#### Your instructions
Copy out word for word the items from the line with "The height and width of the screenshot is (819, 1456)." through the line with "Action: (381, 162)", including both of those lines.

--- START OF Data listing ---

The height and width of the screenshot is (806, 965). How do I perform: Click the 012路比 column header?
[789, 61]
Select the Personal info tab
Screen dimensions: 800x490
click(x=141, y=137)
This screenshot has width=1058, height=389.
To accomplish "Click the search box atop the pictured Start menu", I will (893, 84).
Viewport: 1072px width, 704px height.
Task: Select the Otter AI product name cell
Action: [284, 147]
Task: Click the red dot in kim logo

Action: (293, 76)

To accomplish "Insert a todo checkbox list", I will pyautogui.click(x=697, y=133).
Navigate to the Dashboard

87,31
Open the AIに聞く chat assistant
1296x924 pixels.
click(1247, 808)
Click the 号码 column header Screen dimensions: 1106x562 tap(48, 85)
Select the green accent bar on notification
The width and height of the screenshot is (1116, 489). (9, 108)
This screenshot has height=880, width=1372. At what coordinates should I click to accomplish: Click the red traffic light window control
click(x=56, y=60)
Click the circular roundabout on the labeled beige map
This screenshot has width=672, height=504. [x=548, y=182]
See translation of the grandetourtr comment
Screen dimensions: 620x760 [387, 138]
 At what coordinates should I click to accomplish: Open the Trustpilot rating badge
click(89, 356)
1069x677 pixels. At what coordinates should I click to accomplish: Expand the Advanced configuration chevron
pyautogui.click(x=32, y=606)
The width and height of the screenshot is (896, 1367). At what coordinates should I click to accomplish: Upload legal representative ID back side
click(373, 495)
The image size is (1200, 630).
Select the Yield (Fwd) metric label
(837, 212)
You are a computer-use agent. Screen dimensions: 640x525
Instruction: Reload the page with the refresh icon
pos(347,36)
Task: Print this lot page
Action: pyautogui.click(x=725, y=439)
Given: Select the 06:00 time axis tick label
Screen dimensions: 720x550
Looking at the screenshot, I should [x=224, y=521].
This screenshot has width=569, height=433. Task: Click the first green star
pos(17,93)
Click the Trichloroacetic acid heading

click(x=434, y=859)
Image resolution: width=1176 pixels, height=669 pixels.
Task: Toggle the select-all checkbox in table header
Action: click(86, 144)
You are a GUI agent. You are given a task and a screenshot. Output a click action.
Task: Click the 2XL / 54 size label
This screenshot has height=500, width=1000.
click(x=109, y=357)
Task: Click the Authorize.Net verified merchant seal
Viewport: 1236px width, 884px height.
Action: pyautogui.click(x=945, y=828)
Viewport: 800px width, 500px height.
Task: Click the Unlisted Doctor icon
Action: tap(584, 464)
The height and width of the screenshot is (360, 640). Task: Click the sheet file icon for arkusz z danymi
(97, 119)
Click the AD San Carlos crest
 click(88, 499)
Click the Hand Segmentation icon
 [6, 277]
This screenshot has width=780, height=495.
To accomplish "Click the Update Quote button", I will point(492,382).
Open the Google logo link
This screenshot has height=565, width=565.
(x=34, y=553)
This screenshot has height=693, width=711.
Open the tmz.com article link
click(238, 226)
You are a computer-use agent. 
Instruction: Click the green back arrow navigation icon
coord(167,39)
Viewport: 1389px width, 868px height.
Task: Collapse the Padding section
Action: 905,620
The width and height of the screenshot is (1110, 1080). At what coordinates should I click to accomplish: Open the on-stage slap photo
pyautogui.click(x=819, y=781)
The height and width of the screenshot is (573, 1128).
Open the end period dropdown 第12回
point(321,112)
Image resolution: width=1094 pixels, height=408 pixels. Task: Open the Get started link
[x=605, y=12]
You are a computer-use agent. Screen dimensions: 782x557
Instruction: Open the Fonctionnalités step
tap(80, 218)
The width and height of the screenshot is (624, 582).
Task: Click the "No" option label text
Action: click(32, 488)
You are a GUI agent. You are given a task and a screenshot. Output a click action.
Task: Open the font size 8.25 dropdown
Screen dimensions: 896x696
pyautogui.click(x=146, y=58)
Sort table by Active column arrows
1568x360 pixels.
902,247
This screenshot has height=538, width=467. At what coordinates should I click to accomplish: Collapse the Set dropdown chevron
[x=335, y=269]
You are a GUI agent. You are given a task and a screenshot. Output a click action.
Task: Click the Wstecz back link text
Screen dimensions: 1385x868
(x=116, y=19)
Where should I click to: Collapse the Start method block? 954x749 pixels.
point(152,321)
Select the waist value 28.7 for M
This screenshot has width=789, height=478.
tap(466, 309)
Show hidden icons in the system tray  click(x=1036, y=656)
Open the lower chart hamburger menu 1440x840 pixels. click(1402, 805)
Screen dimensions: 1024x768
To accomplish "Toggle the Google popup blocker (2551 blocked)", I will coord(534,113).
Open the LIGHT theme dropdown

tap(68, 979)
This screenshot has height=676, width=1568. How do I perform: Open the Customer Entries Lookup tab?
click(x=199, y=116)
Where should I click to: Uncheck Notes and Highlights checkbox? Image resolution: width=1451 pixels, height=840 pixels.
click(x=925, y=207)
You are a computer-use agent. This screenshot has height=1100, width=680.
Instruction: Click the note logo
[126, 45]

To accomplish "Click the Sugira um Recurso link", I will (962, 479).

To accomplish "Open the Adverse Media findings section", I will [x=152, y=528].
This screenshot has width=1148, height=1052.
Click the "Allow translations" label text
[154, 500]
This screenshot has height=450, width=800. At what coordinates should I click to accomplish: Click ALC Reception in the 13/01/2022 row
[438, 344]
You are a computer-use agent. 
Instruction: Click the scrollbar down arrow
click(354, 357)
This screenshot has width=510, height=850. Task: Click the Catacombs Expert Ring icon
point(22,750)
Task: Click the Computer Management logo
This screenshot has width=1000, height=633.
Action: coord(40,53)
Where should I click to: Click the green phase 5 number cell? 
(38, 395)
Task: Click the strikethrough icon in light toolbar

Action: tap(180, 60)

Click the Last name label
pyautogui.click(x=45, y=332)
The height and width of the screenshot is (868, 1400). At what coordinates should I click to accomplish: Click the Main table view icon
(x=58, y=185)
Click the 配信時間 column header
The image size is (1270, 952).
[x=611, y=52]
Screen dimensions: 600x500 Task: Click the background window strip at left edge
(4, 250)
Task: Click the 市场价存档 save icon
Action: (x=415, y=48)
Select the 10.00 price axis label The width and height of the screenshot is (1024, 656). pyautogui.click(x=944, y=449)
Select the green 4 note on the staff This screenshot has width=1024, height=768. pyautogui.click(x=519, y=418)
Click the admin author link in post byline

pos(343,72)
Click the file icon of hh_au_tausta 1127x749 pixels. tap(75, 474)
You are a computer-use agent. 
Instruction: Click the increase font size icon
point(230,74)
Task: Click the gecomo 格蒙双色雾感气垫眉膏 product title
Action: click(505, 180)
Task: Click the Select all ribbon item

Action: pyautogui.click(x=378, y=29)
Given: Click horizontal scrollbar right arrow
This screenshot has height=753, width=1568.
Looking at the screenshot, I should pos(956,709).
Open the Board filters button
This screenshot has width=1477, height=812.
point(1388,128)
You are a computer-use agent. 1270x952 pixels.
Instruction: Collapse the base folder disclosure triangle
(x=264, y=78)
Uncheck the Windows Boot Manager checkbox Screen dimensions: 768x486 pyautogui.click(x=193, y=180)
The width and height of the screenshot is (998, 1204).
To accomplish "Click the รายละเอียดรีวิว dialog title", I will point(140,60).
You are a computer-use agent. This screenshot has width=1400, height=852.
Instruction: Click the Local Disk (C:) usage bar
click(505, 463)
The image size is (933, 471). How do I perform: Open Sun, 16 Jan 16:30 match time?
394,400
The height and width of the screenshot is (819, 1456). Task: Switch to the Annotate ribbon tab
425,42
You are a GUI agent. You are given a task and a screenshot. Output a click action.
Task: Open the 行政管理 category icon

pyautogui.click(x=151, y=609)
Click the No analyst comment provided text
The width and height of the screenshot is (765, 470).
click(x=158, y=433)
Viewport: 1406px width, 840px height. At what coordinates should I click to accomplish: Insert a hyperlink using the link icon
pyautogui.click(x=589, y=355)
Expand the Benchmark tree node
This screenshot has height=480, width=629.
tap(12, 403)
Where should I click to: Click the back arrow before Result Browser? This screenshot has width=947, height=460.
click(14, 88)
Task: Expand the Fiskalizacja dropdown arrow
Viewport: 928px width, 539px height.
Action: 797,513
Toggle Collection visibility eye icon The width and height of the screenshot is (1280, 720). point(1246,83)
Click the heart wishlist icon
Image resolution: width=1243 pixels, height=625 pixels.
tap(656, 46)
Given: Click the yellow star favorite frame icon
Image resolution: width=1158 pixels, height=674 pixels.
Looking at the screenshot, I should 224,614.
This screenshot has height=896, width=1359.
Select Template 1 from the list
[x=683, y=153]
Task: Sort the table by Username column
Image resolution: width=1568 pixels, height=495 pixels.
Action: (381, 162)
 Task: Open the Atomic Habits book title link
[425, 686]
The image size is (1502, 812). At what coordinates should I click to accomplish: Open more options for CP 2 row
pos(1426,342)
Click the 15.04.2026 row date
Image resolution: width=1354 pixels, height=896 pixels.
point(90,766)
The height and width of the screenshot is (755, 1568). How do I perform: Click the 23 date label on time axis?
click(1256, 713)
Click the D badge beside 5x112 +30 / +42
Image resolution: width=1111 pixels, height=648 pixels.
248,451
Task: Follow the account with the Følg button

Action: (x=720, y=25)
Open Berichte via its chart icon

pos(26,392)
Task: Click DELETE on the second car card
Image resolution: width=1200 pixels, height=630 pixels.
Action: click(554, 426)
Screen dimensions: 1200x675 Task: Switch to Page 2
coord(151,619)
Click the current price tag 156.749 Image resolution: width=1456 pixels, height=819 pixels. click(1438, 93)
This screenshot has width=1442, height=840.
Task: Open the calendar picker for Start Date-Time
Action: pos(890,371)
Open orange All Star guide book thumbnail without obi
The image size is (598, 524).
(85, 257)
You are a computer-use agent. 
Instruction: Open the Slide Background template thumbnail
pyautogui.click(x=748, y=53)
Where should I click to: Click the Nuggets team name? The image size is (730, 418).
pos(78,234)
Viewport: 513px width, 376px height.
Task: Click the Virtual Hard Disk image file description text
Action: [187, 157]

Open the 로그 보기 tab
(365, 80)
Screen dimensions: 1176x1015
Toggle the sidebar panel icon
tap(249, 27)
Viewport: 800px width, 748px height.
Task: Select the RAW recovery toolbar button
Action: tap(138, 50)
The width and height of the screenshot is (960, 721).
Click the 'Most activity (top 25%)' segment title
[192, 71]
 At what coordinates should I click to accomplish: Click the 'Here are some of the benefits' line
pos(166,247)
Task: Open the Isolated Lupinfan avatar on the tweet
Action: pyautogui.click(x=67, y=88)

--- END OF Data listing ---

#### Exercise solution
The height and width of the screenshot is (819, 1456). Task: Switch to the Annotate ribbon tab
425,42
You are a GUI agent. You are given a task and a screenshot. Output a click action.
Task: Open the 行政管理 category icon

pyautogui.click(x=151, y=609)
Click the No analyst comment provided text
The width and height of the screenshot is (765, 470).
click(x=158, y=433)
Viewport: 1406px width, 840px height. At what coordinates should I click to accomplish: Insert a hyperlink using the link icon
pyautogui.click(x=589, y=355)
Expand the Benchmark tree node
This screenshot has height=480, width=629.
tap(12, 403)
Where should I click to: Click the back arrow before Result Browser? This screenshot has width=947, height=460.
click(14, 88)
Task: Expand the Fiskalizacja dropdown arrow
Viewport: 928px width, 539px height.
Action: 797,513
Toggle Collection visibility eye icon The width and height of the screenshot is (1280, 720). point(1246,83)
Click the heart wishlist icon
Image resolution: width=1243 pixels, height=625 pixels.
tap(656, 46)
Given: Click the yellow star favorite frame icon
Image resolution: width=1158 pixels, height=674 pixels.
Looking at the screenshot, I should 224,614.
This screenshot has height=896, width=1359.
Select Template 1 from the list
[x=683, y=153]
Task: Sort the table by Username column
Image resolution: width=1568 pixels, height=495 pixels.
Action: (381, 162)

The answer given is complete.